Information provided -
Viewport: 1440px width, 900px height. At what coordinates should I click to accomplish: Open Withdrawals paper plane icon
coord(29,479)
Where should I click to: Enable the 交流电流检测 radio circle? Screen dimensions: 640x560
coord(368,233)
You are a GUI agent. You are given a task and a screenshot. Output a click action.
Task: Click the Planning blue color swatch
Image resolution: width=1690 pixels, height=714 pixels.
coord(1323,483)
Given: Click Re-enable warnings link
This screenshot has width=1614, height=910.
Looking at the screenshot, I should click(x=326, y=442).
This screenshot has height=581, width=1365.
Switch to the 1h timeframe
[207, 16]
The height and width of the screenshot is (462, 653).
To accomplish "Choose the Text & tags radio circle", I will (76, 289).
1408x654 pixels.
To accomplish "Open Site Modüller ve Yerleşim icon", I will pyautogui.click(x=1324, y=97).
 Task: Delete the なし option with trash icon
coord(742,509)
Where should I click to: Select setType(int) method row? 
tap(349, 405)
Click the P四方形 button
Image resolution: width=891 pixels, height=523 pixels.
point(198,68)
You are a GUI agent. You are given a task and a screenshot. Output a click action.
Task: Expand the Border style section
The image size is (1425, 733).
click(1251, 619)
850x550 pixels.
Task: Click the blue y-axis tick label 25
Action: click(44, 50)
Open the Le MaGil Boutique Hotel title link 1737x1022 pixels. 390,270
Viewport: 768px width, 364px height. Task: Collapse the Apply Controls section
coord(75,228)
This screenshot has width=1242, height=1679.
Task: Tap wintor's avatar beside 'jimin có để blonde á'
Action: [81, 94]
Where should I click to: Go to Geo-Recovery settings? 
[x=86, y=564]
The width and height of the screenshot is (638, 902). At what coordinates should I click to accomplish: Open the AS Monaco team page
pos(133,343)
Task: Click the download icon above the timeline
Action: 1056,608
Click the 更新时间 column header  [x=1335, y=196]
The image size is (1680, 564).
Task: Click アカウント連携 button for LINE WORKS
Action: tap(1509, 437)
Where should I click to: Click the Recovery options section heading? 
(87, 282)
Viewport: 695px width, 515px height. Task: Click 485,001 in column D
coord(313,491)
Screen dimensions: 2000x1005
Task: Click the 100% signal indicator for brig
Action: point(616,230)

Exercise description -
Your task is to reproduce exactly the lines from the one with "Viewport: 695px width, 515px" through the end of the listing. Both ends belong in the answer.

Problem solution -
Viewport: 695px width, 515px height. Task: Click 485,001 in column D
coord(313,491)
Screen dimensions: 2000x1005
Task: Click the 100% signal indicator for brig
Action: point(616,230)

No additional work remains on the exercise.